BEGIN Records supplied

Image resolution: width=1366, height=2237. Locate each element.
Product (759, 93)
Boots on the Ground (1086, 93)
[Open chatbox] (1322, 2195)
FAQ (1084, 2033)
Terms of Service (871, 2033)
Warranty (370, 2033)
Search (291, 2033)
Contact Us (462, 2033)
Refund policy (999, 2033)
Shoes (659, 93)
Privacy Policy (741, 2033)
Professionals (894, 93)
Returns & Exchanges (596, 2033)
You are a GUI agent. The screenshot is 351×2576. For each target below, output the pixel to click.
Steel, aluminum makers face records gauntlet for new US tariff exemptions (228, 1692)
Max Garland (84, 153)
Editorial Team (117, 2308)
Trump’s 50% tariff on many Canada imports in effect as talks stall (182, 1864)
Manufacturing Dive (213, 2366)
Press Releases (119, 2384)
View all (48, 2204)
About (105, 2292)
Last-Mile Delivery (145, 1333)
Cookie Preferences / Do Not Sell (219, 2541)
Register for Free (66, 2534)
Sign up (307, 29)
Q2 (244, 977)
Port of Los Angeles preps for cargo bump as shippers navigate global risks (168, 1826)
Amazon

END Records supplied

Task details
Among the lines above, tally those containing the string "each" and give only the result.

Completed exercise
2